● List of tasks
a. Translate this sentence from the post about the blacklist musical into Spanish: "This isn't school, or church: Fun is more important than a lesson learned."
b. Pick up the post about the blacklist musical after its final sentence and write the next paragraph.
------ Document passage ------
Head on a pike

February 22, 2015

A gaggle of professional jokesters go about their business, the business of making people laugh. Something they create, which is laughed at by many, manages to offend some powerful forces of malevolence. The retaliation leads to a very fraught situation, and, tragically, death.

No, I’m not talking about the massacre in Paris last month; I’m talking about what happens in my musical, Such Good Friends. While my show is a work of fiction, I based it on real events that happened in American show business in the 1950s. Entertainers, folks that are far sillier than most people, found themselves in some serious trouble. No one should think that insane reactions to comedy can’t happen here, because it did. Nobody should get comfortable with the idea that a stamping down on wits and clowns is a thing of the past, because we just saw how it’s part of our present.

But wait, this is beginning to sound sanctimonious, like the preponderance of blogs and op-eds inspired by the Charlie Hebdo tragedy. You don’t want to read that, and I refuse to go there. But more on avoiding a preachy tone later.

Blacklisting is a blight on our history that has always fascinated me. A Senator, Joe McCarthy of Wisconsin, ignited malignant hysteria when he announced he had a list of dozens of Communists employed by the U.S. Department of State. The most successful fear-monger in our history never named those names, but soon the House of Representatives started an investigation into the entertainment industry in which subpoenaed witnesses were forced to name names of people they thought were once or present Communists. If they didn’t, they could be cited for Contempt of Congress and hauled off to jail. If they did, old friends and acquaintances could suffer due to the fear and loathing America had for “friends” of the evil foe, the Soviet Union. And we’re not talking about actual Russian spies. There were very few of those, and none in movies or television. If someone remembered you attending a gathering in which a leftist sang a song, that could bring about the end of your career.

In writing a musical about the persecution of innocent mirth-makers, I sure as hell didn’t want sanctimony to rear its ugly head. The way I see it, a show isn’t a sermon, or a political speech, an exhortation, or a history lecture. I endeavored to show, truthfully, how the blacklist worked, in the most entertaining way possible. For years, I considered writing about the Scoundrel Time, but put off the project until I conceive of a way of making it truly enjoyable for the audience. This isn’t school, or church: Fun is more important than a lesson learned.

Research kept revealing story after story of old friend betraying old friend by naming him in front of the House Un-American Activities Committee. That led amity to turn to enmity, and the action of informing led to more guilty feelings than any former Communist was likely to have experienced. When people killed themselves, it was sometimes because they were unable to find work, and other times because they couldn’t live with themselves after fingering others.

Well, what can you do with this unhappy information? One positive emotion that any tale of the era would need is the feeling of camaraderie, the love old friends have for each other. That gave me my title, and I knew I’d need a song celebrating that feeling (my title song). Also, something kept striking me in my research: One of the more famous suicide victims was Philip Loeb, who’d been the leading man on The Goldbergs, one of the most popular situation comedies on television. In addition, I was fascinated to learn how Lucille Ball was accused of being a Red, and the clever way the most popular comedienne on the new medium of TV salvaged her reputation. Comedians, beloved television stars, adored by the masses who were watching every week.
------ Information provided ------
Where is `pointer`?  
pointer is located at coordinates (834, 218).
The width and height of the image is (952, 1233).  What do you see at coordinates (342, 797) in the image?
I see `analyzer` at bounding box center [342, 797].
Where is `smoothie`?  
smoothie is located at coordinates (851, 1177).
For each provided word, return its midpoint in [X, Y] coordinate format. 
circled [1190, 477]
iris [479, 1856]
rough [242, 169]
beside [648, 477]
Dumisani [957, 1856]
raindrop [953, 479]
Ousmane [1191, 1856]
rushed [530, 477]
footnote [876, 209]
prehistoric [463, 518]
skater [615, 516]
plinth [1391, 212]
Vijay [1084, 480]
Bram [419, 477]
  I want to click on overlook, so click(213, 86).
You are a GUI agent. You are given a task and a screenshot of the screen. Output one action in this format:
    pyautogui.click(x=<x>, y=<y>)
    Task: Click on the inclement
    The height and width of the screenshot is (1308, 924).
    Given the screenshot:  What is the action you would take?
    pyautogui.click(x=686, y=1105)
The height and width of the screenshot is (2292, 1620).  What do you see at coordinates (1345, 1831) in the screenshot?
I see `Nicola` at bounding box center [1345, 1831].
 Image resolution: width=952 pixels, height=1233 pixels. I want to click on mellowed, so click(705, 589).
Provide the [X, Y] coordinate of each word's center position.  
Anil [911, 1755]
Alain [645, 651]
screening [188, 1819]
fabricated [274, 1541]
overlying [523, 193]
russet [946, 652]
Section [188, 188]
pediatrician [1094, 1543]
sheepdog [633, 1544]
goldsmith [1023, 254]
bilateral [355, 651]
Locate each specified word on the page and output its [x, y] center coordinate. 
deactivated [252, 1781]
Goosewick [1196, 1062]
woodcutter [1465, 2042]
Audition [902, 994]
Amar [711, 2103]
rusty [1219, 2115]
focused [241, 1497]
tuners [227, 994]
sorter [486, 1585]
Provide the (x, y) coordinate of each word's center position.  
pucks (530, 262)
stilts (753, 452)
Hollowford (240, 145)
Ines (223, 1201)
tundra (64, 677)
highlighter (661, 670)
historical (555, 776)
------
● Per-task answers
a. Esto no es la escuela, ni la iglesia: la diversión es más importante que una lección aprendida.

b.
I figured if I focused on funny people, I could allay the seriousness of the situation, and remain true to the history of the 1950s. As I read more, another humorous theme cropped up: they were involved in doing something rather extraordinary, broadcasting live television at a time when the medium was new. There’s plenty of hilarity in that. Now, you could point out that the musical, My Favorite Year, had already depicted the process of putting on a variety show at that time. But, for reasons I’ve never understood, it makes no mention of McCarthy, shows nobody’s name being cleared or not cleared. Over the years, I’ve intentionally averted my eyes from this musical, not wanting it to influence me. Perhaps there are good reasons it omits blacklisting that I don’t know about. Or perhaps this omission limited its success.

Finding enough goofy building blocks to leaven the sadness of personal betrayal and suicide stoked my creativity. I’d have funny folk, involved in an entertaining pursuit, facing humorous technological obstacles, and then the cloud of suspicion and moral quandaries would slowly sneak in. My characters, ever busy coming up with the next hysterical sketch, don’t initially grasp the danger posed by the red-baiting. They think their audience won’t be rubbed the wrong way if they create a number about a court jester who, long ago, jested for another country that’s currently an enemy. And then the subpoenas come. The curtain falls on Act One.

Then we see three wits sinking or swimming in front of the HUAC, and how, once you’re on the blacklist, the only way to work again is to name names to the inquisitors. And if that sounds depressing, rest assured that my characters keep their humor even when the chips are down.

What bothers me about most musical tragedies is that every ounce of humor has been removed from them, as if the audience can’t be trusted to take away a serious point if they’ve spent any time smiling. But life isn’t like that: People often keep their senses of humor through troubling times. If, someday – and I think it’s inevitable – someone writes a musical about the attack on Charlie Hebdo, I hope they remember to include lots of jokes. It’ll be truer to the lives the late French wags led, and will make for a better show.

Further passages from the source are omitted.